Genetic studies suggest that the host cell was most likely a methanogen archea. These cells are anaerobic meaning they survive on sulpher and stay away from oxygen. This seems unlikely because if this were true, why did eukaryotes appear just as oxygen levels were rising? As Lane points out, more oxygen means more sulphates because oxygen reacts with sulpher from volcanoes to produce sulphates. But, as we all know, most eukaryotes thrive in the presence of oxygen. Besides, what would use would a methenogen have for mitochondria which are useless without oxygen? Lane believes that the most likely answer is that the ancestor of mitochondria had a diverse genetic toolkit. Perhaps, it had the genes for utilizing hydrogen and oxygen. Once it started supplying the hydrogen for the methanogen, it would no longer be dependent on deep sea vents and could venture off into oxygenated environments. This primitive eukaryote would have had to adapt to the oxygenated environment before the mitochondria ancestor living inside it lost its oxygen utilizing genes through disuse.
This chain of events is just one way eukaryotes could have evolved. The lesson here is that there were enough contingencies that the ascent beyond bacteria only happened once on earth in the billions of years that bacteria have populated the earth. We are truly lucky to have made it through this bottleneck. The biggest gulf in all of life is the divide between prokaryotes and eukaryotes. This gulf is much vaster than even the chasm between no life and life. We have more in common with a humble yeast cell than it does with a bacterium.

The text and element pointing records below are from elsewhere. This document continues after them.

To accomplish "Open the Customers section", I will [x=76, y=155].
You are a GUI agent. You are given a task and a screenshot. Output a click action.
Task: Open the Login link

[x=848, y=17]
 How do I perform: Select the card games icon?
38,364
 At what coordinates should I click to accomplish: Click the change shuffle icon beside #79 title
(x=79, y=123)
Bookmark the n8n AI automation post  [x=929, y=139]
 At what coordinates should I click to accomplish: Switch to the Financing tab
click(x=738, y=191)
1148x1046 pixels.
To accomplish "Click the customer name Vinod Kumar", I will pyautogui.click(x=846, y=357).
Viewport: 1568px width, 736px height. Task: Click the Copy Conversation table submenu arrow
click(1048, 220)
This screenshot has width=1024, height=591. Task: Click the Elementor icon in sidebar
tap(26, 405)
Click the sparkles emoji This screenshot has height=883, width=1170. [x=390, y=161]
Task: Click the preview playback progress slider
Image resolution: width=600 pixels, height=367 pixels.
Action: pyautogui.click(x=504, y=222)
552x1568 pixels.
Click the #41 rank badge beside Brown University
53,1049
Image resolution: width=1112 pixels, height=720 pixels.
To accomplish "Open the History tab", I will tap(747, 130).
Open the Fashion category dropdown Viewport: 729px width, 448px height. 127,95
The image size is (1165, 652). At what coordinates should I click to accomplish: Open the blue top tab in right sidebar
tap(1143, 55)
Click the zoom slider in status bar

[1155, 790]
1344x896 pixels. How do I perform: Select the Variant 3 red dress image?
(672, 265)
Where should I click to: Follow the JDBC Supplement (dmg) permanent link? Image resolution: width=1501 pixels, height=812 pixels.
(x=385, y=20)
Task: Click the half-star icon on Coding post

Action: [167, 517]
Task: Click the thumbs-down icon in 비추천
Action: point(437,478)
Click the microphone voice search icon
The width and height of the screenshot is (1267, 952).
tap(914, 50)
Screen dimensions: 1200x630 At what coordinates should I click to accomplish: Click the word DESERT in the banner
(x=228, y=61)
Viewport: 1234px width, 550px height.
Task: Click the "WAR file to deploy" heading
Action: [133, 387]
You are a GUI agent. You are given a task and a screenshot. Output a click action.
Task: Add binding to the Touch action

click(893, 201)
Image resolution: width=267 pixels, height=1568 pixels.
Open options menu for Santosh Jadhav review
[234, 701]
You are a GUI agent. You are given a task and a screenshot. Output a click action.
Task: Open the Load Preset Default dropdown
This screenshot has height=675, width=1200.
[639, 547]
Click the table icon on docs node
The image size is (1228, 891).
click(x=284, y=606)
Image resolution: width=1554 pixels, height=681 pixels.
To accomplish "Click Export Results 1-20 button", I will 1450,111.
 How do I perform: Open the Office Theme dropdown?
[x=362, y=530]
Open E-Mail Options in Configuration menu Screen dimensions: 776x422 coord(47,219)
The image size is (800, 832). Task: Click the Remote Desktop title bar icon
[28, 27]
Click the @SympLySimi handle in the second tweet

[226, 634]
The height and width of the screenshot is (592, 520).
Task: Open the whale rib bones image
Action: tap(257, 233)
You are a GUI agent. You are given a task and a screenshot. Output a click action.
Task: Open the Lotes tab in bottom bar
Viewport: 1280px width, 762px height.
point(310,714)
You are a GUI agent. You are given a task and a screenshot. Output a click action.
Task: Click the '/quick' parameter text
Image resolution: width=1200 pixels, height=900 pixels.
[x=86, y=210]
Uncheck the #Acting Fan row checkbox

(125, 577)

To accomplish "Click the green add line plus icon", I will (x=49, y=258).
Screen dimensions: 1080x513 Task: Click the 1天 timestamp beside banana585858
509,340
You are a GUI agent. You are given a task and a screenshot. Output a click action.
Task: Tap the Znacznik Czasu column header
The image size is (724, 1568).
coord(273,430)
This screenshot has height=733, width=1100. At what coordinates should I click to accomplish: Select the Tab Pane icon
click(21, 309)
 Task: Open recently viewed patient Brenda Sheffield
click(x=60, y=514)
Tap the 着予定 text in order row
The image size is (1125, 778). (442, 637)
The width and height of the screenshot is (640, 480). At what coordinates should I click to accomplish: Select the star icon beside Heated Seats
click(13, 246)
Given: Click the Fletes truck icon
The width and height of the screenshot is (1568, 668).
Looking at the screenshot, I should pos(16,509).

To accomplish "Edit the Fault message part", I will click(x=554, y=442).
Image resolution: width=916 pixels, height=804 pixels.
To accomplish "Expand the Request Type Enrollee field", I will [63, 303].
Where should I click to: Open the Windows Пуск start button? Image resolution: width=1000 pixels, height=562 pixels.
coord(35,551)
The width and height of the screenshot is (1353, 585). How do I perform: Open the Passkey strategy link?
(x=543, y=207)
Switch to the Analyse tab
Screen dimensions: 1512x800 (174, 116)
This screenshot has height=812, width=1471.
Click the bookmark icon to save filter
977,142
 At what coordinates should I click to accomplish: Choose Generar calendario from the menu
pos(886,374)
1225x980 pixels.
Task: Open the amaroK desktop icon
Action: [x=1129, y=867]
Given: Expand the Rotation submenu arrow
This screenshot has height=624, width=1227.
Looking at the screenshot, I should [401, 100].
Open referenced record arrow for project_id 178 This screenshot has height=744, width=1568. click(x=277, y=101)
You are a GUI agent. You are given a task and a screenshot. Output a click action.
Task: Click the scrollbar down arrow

Mitochondria are the powerhouses, of the cell and without them, complex life may not even be possible. Bacteria have been around for billions of years yet, they are eternally bacteria. There are many disadvantages to maintaining mitochondria. Their genes evolve about 20 times faster than nuclear genes as they are more susceptible to mutation. Also, the genetic machinery must be maintained in each of the hundreds of mitochondria in each cell. Over time, in difference lineages, genes have migrated from the mitochondria to the nucleus. But, there is not even 1 example of a eukaryote losing all of its mitochondrial genes, therefore there must be a huge advantage to these genetic outposts. Lane argues that local control of energy production is absolutely essential. If mitochondria didn't have their own genomes, they would not be able to individually regulate energy production. Regulating hundreds of mitochondria from the nucleus would be extremely complex and it may not even be possible for such a mechanism to evolve.
Endosymbiotic theory is a beautiful illustration of the fact that the way nature solves problems aren’t always the most straightforward but reflect phylogenetic contingencies inherent to particular lineages. The merger of 2 simple prokaryotes, despite some of the disadvantages may have been the only way for complex life to evolve on earth. According to Lane, it is also why we are most likely alone in a universe full of bacteria.